A good salted egg

“Salted eggs are my favourite souvenirs from Surat Thani! I always bring back a couple of boxes to give to friends as gifts,” declared M, my Thai friend.

I was one of the lucky friends who received a box of Surat Thani salted duck eggs from M. And boy, was I delighted when I received the eggs. Salted eggs from Surat Thani’s Chaiya district are famed in Thailand for their distinctly red yolks and having the right balance of saltiness. The ducks in this coastal province are fed on a diet of rice and seafood (what good life!). During the production process, local farmers coat the eggs with a black clay mixture made from a unique blend of salt, water, husk and soil harvested from termite mounds—apparently, this method isn’t just unique to Chaiya nor Thailand only; Filipinos are also known to deploy this method.

I first heard about Chaiya salted eggs when I watched the Taiwanese food program, “Mei Shi Da San Tong” (《美食大三通》), hosted by Zeng Guo Cheng. In one episode about Thai cuisine, Zeng headed to Surat Thani to find out more about these famous eggs, unveiling the production process and sampling a wide array of salted egg dishes along the way. Since then, I’ve been wanting to do a similar salted egg hunt in Surat Thani, and this may come into fruition when my family and I go on a planned vacation to Thailand’s south sometime later this year.

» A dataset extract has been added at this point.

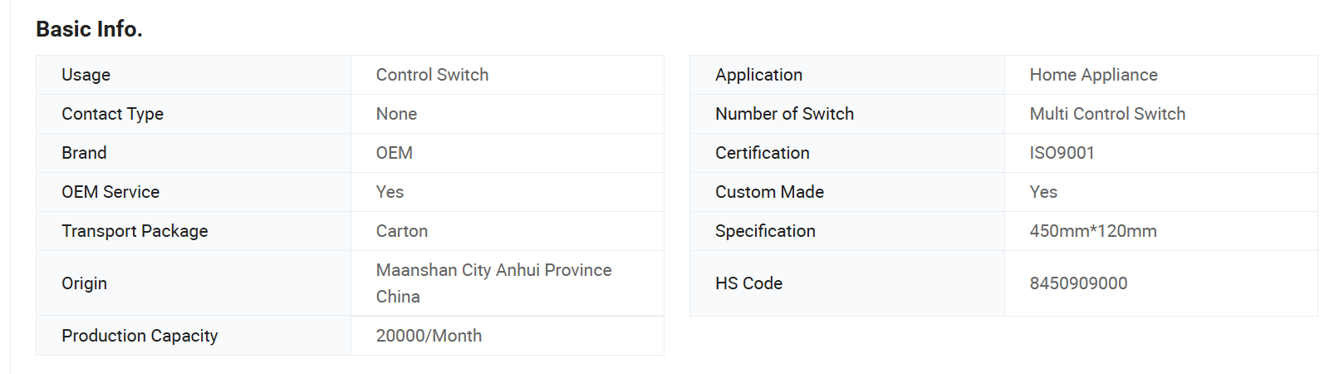1339x374 pixels.
Task: Select the Number of Switch label
Action: pos(784,114)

Anyway, back to the salted eggs back in my kitchen. Printed on the box  is also information that specifies the date until which the eggs can be fried, after which they are recommended to be boiled only. It’s probably not new knowledge to many others but I just learned that salted duck eggs, just like chicken eggs, can be fried too. And I also learned that it’s easy to make your own salted eggs at home: just store the eggs in a brine solution for approximately 30 days and voila, you’ll get your own salty creations.

As we were still within the frying validity, we did a quick fry of the salted eggs to create sunny-side-ups. After cooking, the yolks still retained their globular shapes, and were fresh and chewy to the taste. Just seeing it on top of my rice made me happy!